Quando lavoriamo davanti a un computer, i nostri occhi compiono uno sforzo costante per mettere a fuoco a una distanza fissa. A questo si aggiunge una riduzione della frequenza del battito ciliare, che causa secchezza oculare, e l’esposizione alla luce blu emessa dagli schermi.

L’insieme di questi fattori può dare origine alla cosiddetta sindrome da visione al computer, caratterizzata da disturbi quali visione offuscata, bruciore, arrossamento e difficoltà a mantenere la concentrazione per lunghi periodi.

Relazione tra uso di schermi e difetti visivi

L’uso intensivo di dispositivi digitali non causa direttamente difetti visivi come miopia, ipermetropia o astigmatismo, ma può accentuarne i sintomi. Chi soffre di questi problemi nota spesso un peggioramento della qualità visiva dopo diverse ore al PC.

Inoltre, lo sforzo prolungato può causare instabilità della visione, difficoltà di messa a fuoco e una maggiore sensibilità alla luce. Tutto ciò contribuisce ad aumentare l’affaticamento visivo e a ridurre la produttività.

Quando gli occhiali non sono sufficienti

L’affaticamento oculare legato al lavoro svolto prettamente su dispositivi digitali, come PC o smartphone, persiste spesso anche indossando gli occhiali o lenti a contatto. Questo può accadere perché lo sforzo accomodativo costante prevale sulla qualità della lente, o perché la lunghezza focale dell’occhiale non coincide perfettamente con la posizione dello schermo.

Nonostante l’esistenza di lenti specifiche per il computer, molte persone continuano a manifestare sintomi di astenopia (affaticamento visivo), a conferma del fatto che la correzione tradizionale può non essere sufficiente e che il problema richiede una valutazione più approfondita.

Chirurgia refrattiva e buone abitudini per ridurre lo stress visivo

La chirurgia refrattiva permette di correggere in modo permanente difetti visivi come miopia, ipermetropia o astigmatismo.
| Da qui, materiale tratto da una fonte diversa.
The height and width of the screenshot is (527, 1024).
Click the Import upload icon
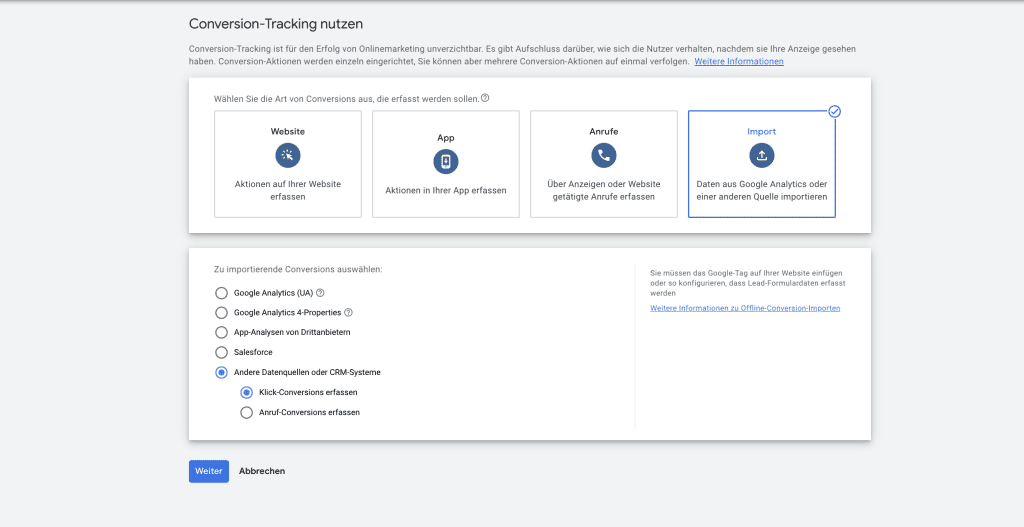coord(761,155)
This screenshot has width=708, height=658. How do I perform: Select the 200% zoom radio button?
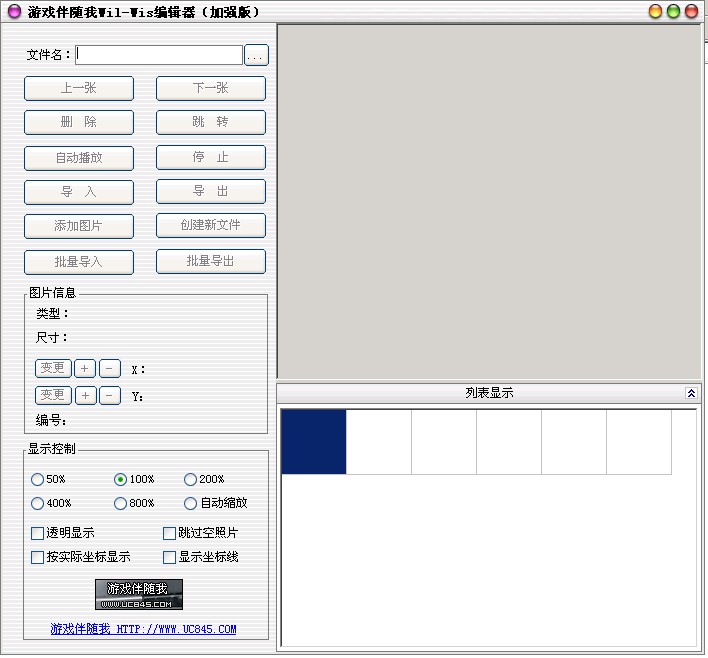click(x=190, y=480)
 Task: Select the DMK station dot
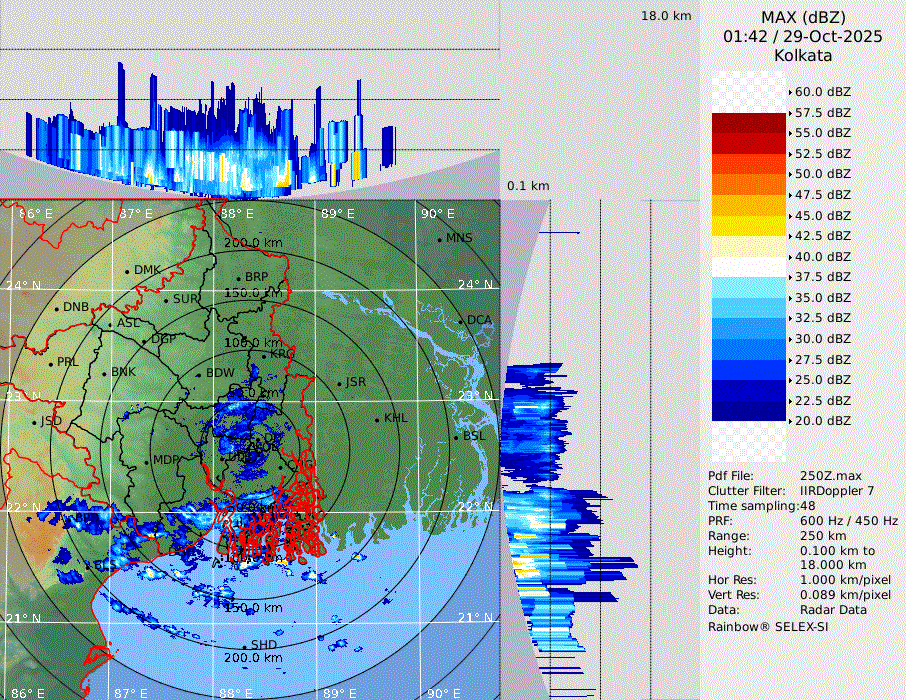click(x=128, y=271)
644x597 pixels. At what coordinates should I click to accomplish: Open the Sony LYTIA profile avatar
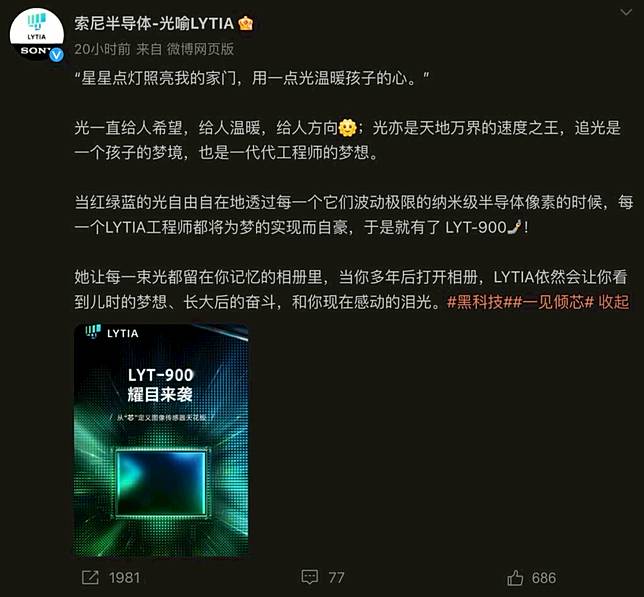pyautogui.click(x=37, y=34)
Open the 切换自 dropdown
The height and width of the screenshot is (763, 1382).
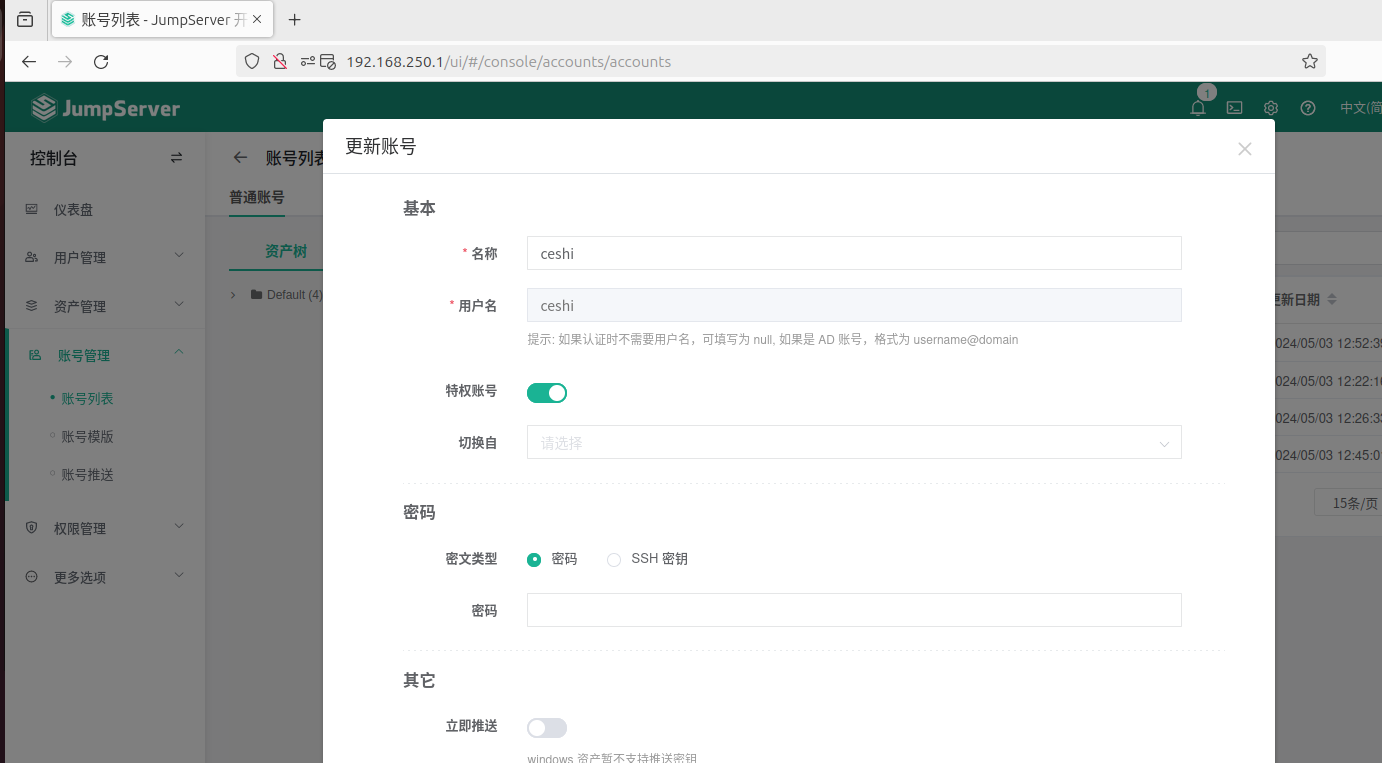point(853,443)
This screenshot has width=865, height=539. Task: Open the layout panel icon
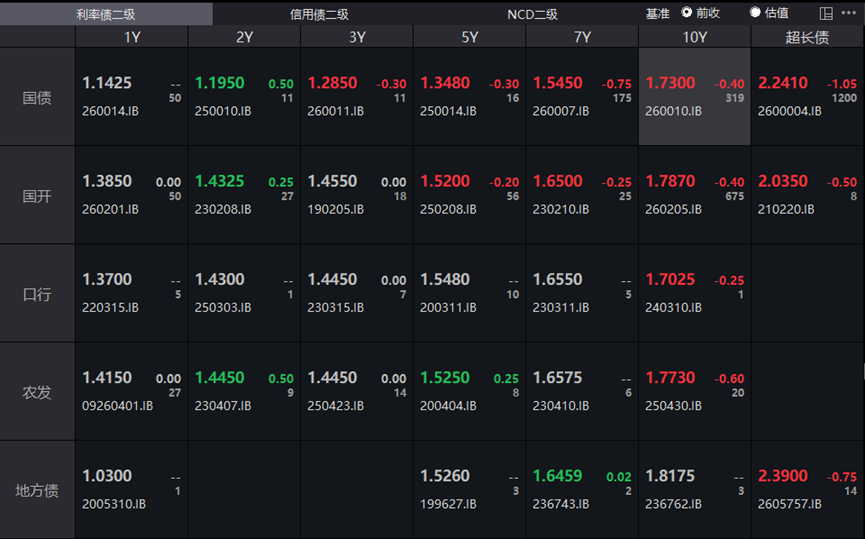point(826,13)
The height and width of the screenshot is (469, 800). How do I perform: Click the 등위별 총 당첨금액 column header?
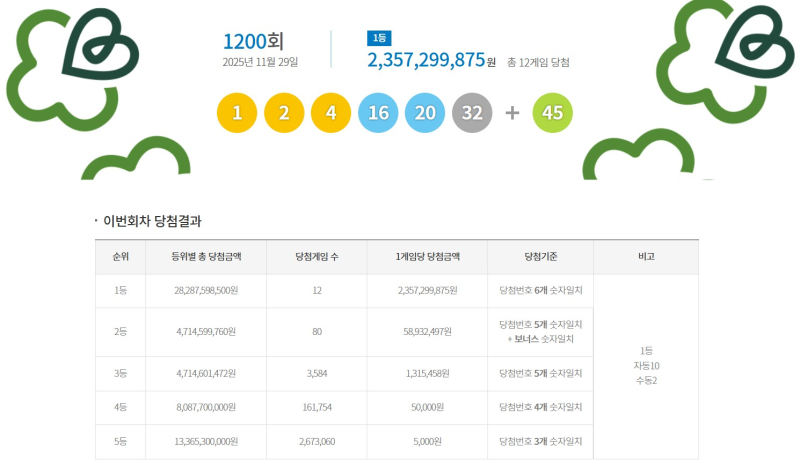[206, 257]
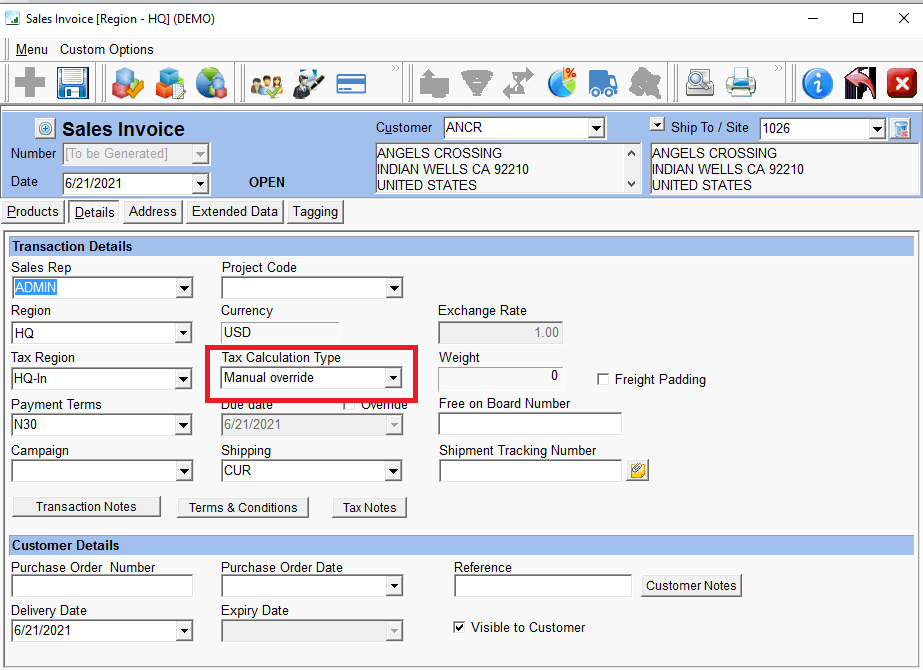923x670 pixels.
Task: Open the credit card payment icon
Action: pos(351,84)
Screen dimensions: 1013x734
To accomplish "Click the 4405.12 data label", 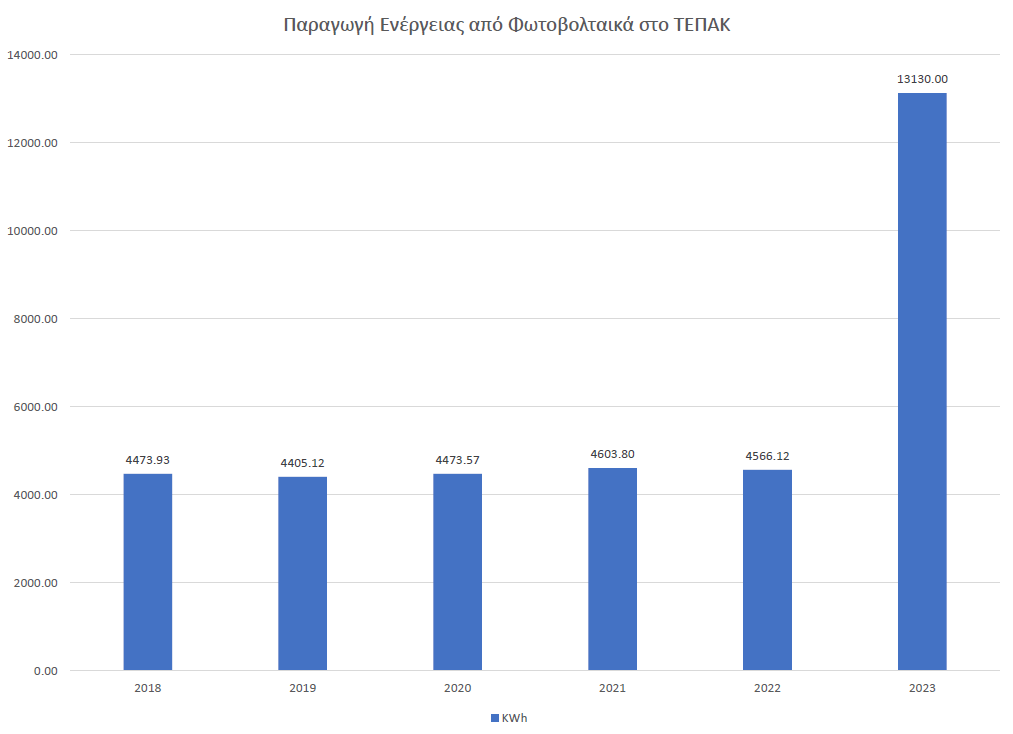I will click(302, 463).
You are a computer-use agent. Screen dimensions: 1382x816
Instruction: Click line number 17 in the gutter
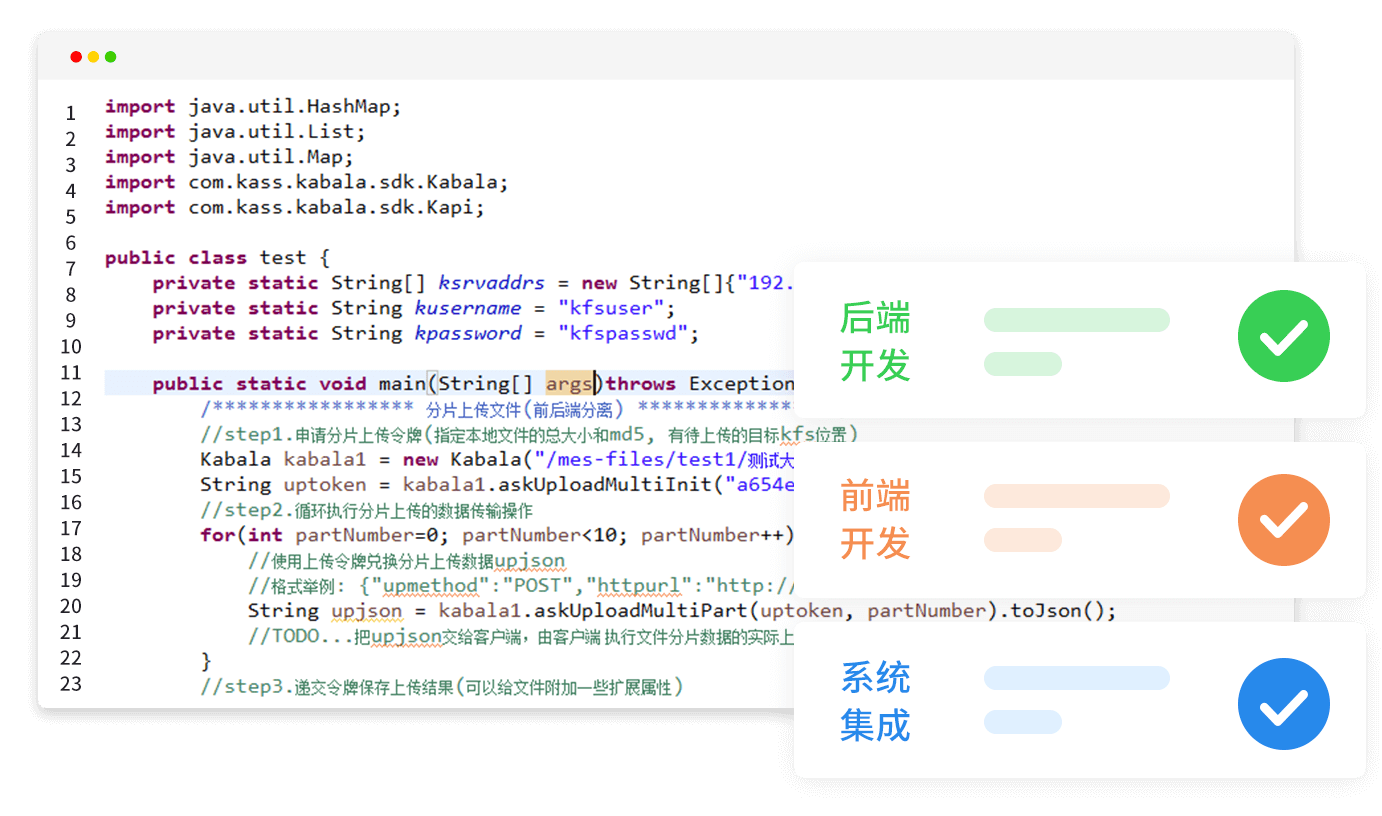[x=70, y=528]
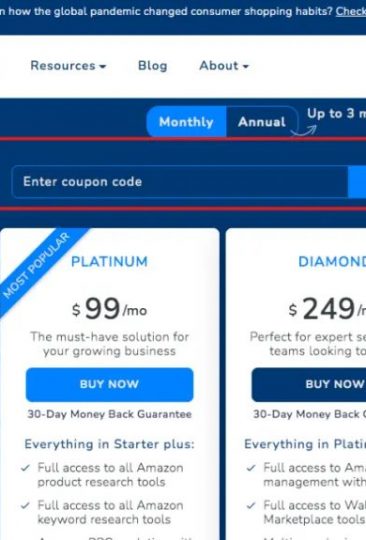The height and width of the screenshot is (540, 366).
Task: Open the Resources dropdown menu
Action: pyautogui.click(x=68, y=65)
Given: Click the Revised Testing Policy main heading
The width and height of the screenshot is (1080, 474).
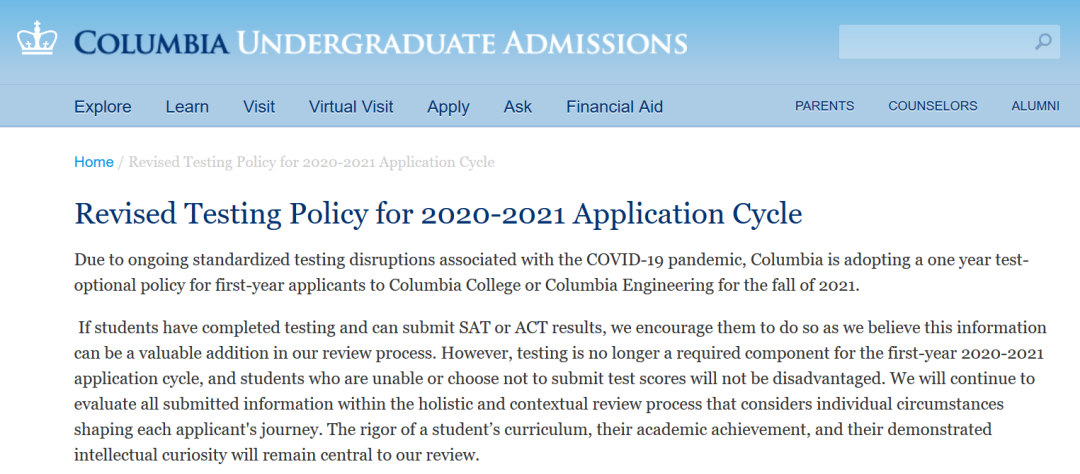Looking at the screenshot, I should [x=438, y=213].
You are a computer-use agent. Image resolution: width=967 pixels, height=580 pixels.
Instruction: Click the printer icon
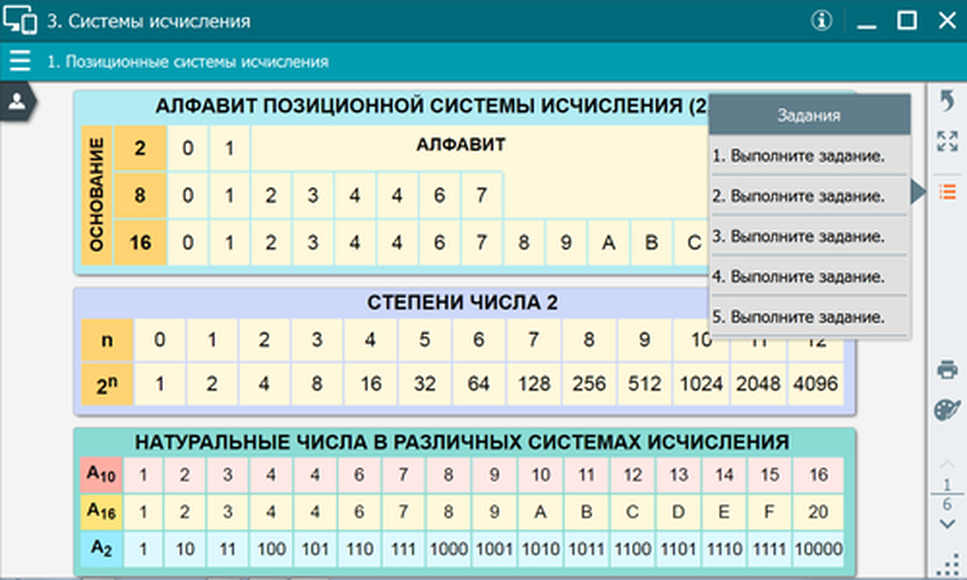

Migliorando la qualità della visione senza la dipendenza da occhiali o lenti a contatto, molti pazienti sperimentano una riduzione significativa dello sforzo visivo quotidiano.

Anche se l’intervento non elimina totalmente l’affaticamento visivo derivante dagli schermi, riduce drasticamente uno dei fattori che la aggravano. Come per ogni trattamento medico, è fondamentale una valutazione preventiva per determinare l’idoneità del paziente alla correzione del difetto visivo.

Parallelamente, è essenziale adottare buone abitudini per la salute visiva: fare pause ogni 20-30 minuti, regolare la luminosità dello schermo, mantenere una distanza adeguata e ricordarsi di ammiccare (battere le ciglia) frequentemente.

In definitiva, le lunghe ore passate davanti al computer possono mettere a dura prova la vista, soprattutto se si è affetti da difetti refrattivi. Anche se gli occhiali offrono un aiuto concreto, spesso non sono sufficienti a eliminare del tutto lo stress oculare. Valutare soluzioni definitive come la chirurgia refrattiva, insieme a seguire delle buone abitudini visive, può davvero fare la differenza per il proprio benessere e per la qualità della vita lavorativa.